On Tuesday, the Philippine military and coast guard completed a resupply mission for BRP Sierra Madre, despite the Chinese Coast Guard’s attempts to “block, harass and interfere” with the activity.
A video released by the Philippine Coast Guard showed its Chinese counterpart trying to block its two vessels escorting the two boats chartered by the Philippine military for the resupply mission.
At a press briefing on Wednesday, PCG spokesman Jay Tarriela accused Chinese Ambassador to the Philippines Huang Xilian of lying about its coast guard allowing Manila’s resupply mission at Second Thomas Shoal on Aug. 22 on humanitarian grounds.
He said Chinese ships had tried to block the Philippine boats carrying fresh supplies for Filipino marines.
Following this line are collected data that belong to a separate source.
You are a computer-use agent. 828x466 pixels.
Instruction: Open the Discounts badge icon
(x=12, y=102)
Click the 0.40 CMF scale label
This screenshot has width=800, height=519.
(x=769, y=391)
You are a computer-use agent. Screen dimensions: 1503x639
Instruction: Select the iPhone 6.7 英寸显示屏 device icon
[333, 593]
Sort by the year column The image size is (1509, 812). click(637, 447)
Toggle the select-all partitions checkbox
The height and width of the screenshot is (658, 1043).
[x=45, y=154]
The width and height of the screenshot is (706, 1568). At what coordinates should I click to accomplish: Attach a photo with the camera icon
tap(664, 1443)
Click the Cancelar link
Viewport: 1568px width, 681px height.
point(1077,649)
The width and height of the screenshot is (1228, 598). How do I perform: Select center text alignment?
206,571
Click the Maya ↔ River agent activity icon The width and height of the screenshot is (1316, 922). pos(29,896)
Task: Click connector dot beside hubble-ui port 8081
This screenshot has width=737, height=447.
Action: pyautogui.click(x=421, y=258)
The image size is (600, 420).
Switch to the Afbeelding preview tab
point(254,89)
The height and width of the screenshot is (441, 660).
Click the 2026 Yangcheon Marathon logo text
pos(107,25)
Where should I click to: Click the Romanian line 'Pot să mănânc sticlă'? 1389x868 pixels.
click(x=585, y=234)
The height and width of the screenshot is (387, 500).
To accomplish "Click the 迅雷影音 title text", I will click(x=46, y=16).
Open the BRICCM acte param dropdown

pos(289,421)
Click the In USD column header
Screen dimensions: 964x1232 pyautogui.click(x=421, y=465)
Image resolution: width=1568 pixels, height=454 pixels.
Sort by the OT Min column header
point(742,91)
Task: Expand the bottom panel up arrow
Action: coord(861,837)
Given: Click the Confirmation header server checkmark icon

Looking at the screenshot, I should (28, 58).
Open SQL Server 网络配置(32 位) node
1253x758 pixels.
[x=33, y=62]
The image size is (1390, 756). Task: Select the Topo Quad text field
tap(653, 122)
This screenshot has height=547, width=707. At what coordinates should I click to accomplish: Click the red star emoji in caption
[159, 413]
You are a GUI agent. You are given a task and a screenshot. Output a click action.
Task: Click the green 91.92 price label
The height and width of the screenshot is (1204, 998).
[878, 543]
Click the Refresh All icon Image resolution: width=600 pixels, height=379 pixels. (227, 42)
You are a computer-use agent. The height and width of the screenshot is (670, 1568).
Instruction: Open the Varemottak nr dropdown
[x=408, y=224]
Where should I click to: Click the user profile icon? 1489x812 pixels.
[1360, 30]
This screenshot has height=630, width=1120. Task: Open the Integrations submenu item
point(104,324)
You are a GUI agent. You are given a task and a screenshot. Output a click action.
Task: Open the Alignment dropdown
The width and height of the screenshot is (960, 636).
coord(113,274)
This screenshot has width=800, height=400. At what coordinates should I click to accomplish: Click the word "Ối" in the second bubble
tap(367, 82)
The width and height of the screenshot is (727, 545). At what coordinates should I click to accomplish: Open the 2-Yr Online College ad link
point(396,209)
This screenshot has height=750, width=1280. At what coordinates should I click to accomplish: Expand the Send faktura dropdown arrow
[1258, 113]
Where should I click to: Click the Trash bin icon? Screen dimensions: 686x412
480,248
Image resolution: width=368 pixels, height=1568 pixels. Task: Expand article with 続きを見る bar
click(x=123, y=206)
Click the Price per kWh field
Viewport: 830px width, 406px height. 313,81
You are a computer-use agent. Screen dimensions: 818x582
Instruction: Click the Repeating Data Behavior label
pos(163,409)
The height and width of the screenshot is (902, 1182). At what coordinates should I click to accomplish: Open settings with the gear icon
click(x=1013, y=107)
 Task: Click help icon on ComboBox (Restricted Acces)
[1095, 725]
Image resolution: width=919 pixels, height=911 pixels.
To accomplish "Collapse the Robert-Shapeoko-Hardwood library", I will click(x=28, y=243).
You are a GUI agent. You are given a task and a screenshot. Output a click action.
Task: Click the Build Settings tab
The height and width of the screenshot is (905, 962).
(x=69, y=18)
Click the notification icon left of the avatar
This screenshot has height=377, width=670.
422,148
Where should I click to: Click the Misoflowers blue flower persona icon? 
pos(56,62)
Mr. Huang on Tuesday said “there has never been a problem” with the Philippines delivering humanitarian supplies to its troops to BRP Sierra Madre, a World War II-era ship that the Philippines intentionally grounded there in 1999 to assert its claim.
Second Thomas Shoal is about 200 kilometers from the Philippine island of Palawan and more than 1,000 kilometers from China’s nearest major landmass, Hainan Island.
“Given the immense importance of the PCG’s missions and the challenges the agency faces, it is unacceptable that the PCG is receiving intelligence funds far less than those being received by civilian agencies with no direct relation to national security and protection of Philippine territory,” Ms. Hontiveros-Baraquel said.